- [What this task involves] Rescale the entries from the line containing "You are a GUI" down to the line containing "coord(92,242)", both ends included, by writing those lines out again with their requests and multiplying each coordinate in the answers by 1.95, rounded to whole numbers with halves going up. Give only these lines, and leave the pictures out.

- [Extracted records]
%%
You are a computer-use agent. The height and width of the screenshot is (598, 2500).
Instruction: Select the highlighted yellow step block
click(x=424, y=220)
%%
%%
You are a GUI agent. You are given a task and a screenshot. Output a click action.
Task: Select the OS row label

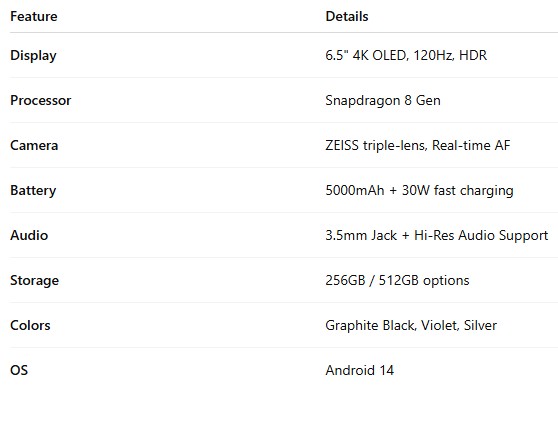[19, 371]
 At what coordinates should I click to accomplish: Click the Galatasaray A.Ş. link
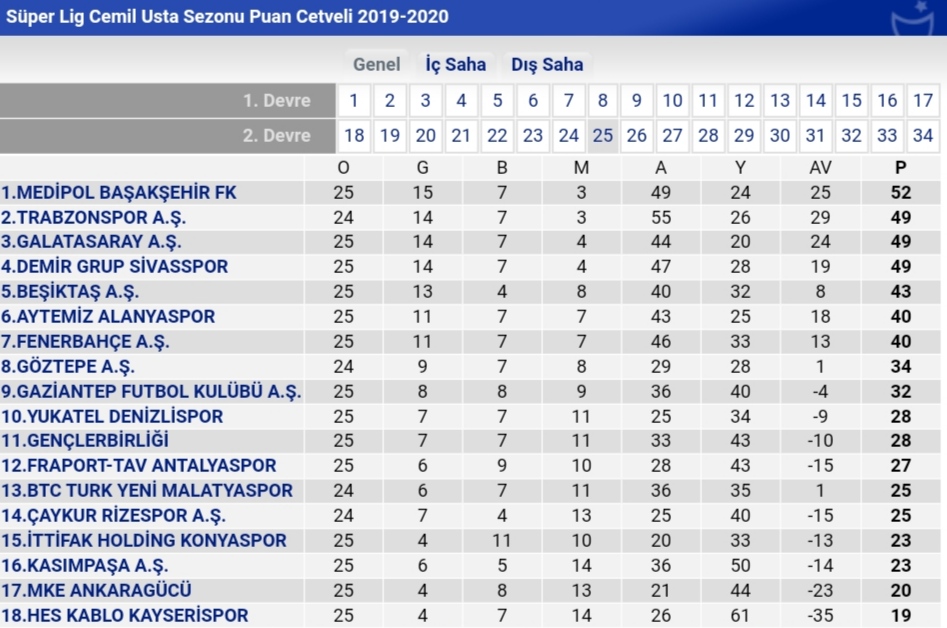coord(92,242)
%%
- [In response]
You are a GUI agent. You are given a task and a screenshot. Output a click action.
Task: Select the OS row label

[37, 723]
 At what coordinates should I click to accomplish: Click the Galatasaray A.Ş. link
coord(179,472)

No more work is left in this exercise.